Only days after winning dismissal of an antitrust lawsuit over its 2019 move to a new location in Miami, FL, for the Ultra Music Festival, Worldwide Entertainment lost its bid to reopen a court case over use of the "Ultra Music" brand for a festival overseas.

The Ultra Music brand today spans several continents, including Africa, the Americas, Asia and Europe. The two court decisions address the boundaries of festival branding: the need to contend with local authorities and competitors, and problems from the continued push to expand an international festival brand.

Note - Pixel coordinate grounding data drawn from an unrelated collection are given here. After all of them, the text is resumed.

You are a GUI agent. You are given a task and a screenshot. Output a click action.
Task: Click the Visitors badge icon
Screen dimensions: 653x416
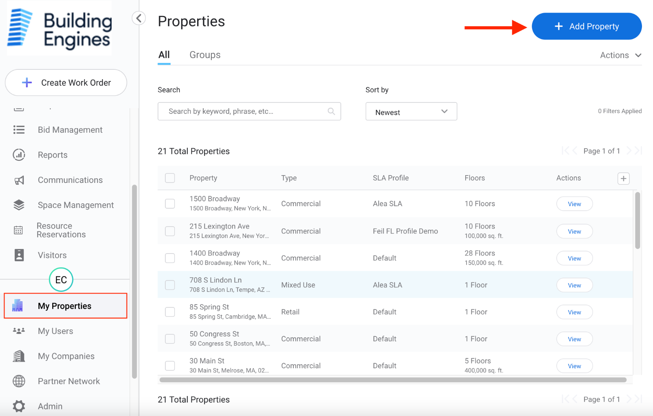pos(19,255)
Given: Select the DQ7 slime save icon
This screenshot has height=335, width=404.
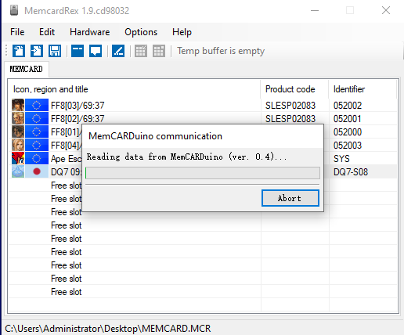Looking at the screenshot, I should coord(18,171).
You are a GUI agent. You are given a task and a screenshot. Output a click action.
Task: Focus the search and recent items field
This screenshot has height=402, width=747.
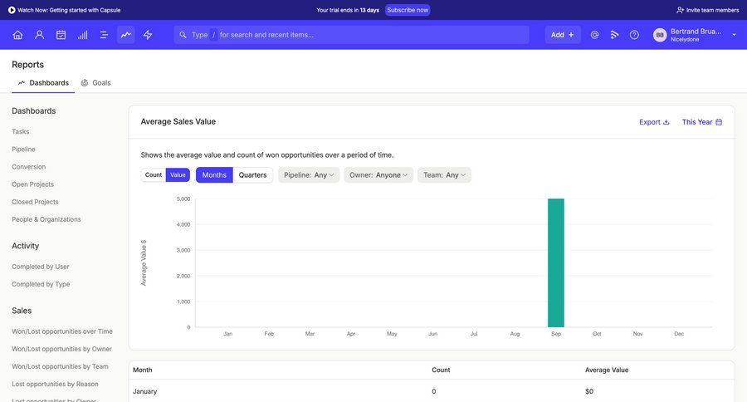[x=357, y=35]
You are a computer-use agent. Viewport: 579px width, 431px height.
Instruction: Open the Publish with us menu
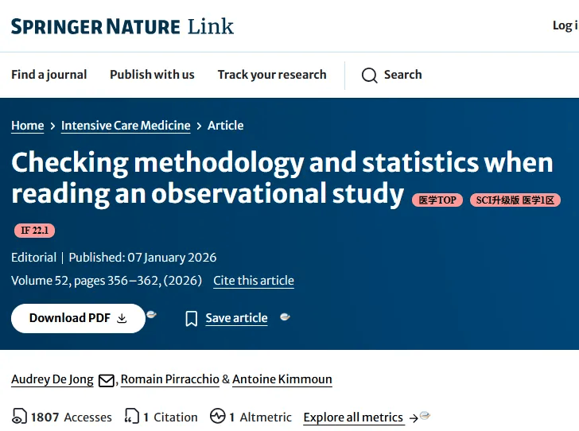coord(152,75)
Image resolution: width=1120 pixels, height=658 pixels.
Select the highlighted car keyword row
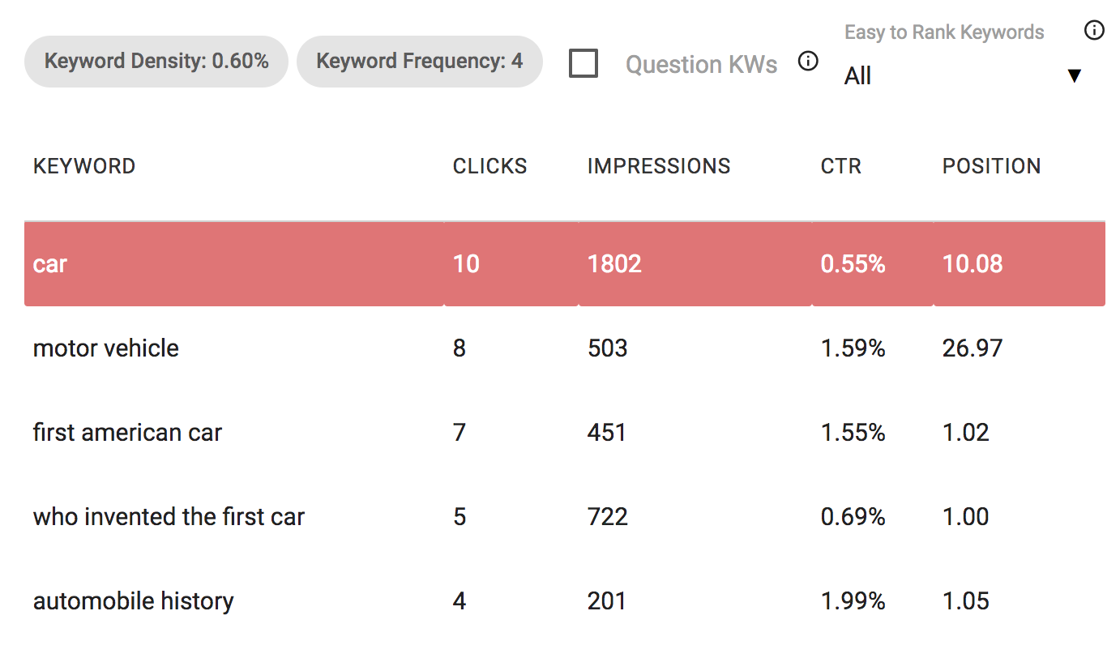click(50, 263)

Both court cases were litigated in the U.S. District Court for the Southern District of Florida. In one case, the producers of the music festival Rapture, held in 2017 and 2018 on Virginia Key near downtown Miami, filed suit after Ultra Music Festival was granted permission by Miami's planning commission to move from its longtime Bayfront Park location in downtown Miami (following complaints from local residents) to Virginia Key for its March 29-31, 2019 event, displacing Rapture's previously approved festival event. YMD Records LLC v. Ultra Enterprises Inc., 19-cv-20424.

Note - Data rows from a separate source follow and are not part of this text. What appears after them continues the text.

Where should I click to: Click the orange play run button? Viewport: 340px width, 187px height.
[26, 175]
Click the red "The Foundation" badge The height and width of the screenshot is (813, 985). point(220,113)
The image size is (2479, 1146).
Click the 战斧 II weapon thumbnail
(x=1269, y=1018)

YMD's lawsuit alleged conspiracy to restrain trade in violation of §1 and conspiracy to monopolize in violation of §2 of the federal Sherman Act, tortious interference, and violation of Florida's Deceptive and Unfair Trade Practices Act.

South Florida District Judge Ursula Ungaro noted: "It appears (although the [] complaint is far from clear) that the City and [Virginia Key Beach] Trust conspired to block Rapture's festival because Ultra agreed to pay them a $2 million license fee. As further evidence that the City and Trust were conspiring to replace Rapture's festival, Rapture alleges that the Ultra festival was disruptive, dirty, and bad for the 'delicate environment' of Virginia Key. The decision to allow the Ultra festival at the 'environmentally friendly' beach park, therefore, was 'ridiculous[]' and 'a signal of an antitrust violation and unfair competition.'"

But District Judge Ungaro criticized Rapture's lawsuit as lacking sufficient focus, instead being "a shotgun pleading. Every factual allegation is incorporated by reference into every count." The district judge further wrote in her decision dismissing the case from federal court that YMD's lawsuit "is little more than a list of reasons why Rapture thinks the Ultra music festival is no good. But the legal claims attached to that list are incidental; like a rickety soapbox, they serve no purpose other than to hoist Rapture's list of grievances into court and, from there, into the public's view."

"The Sherman Act claims, in particular, are not proper claims for the facts alleged," Judge Ungaro found. "They are, simply put, baseless. And the Court will not clutter its busy docket with a case that relies on the Sherman Act for federal jurisdiction when the facts, as stated and if proven, would clearly not amount to a restraint of trade, illegal monopolization, or a conspiracy within the meaning of the antitrust laws."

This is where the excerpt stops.